• WHAT YOU HAVE TO DO: Every line below is to be copied exactly, with the pictures left out.

Records excerpted from a collection
*** Begin section ***
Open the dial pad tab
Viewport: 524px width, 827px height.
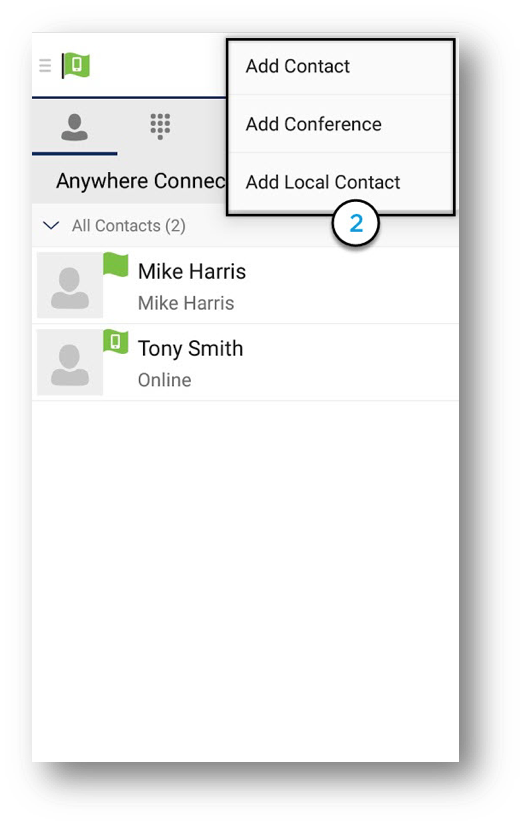coord(160,127)
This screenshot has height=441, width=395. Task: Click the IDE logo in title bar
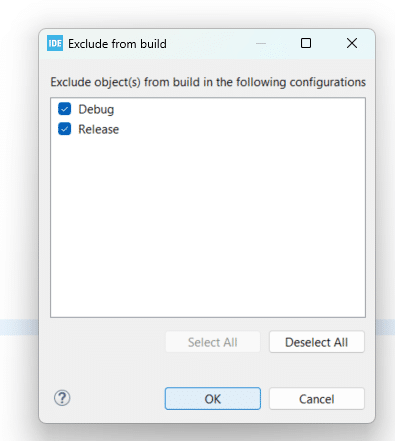(55, 43)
*** End section ***
• RESPONSE TO THE TASK:
Open the dial pad tab
Viewport: 524px width, 827px height.
coord(160,127)
This screenshot has height=441, width=395. Task: Click the IDE logo in title bar
(55, 43)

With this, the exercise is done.